- **Task objective**:
Copy the lines below verbatim, beginning with the line that includes "Given: Open Audit Log via clipboard icon" and continuing to the end; leave out everything before it.
(The data begins)
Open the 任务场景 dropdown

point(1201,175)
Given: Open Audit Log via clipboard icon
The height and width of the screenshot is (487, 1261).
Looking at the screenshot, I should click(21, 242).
(The data ends)
- **Result of the exercise**:
Given: Open Audit Log via clipboard icon
The height and width of the screenshot is (487, 1261).
Looking at the screenshot, I should click(21, 242).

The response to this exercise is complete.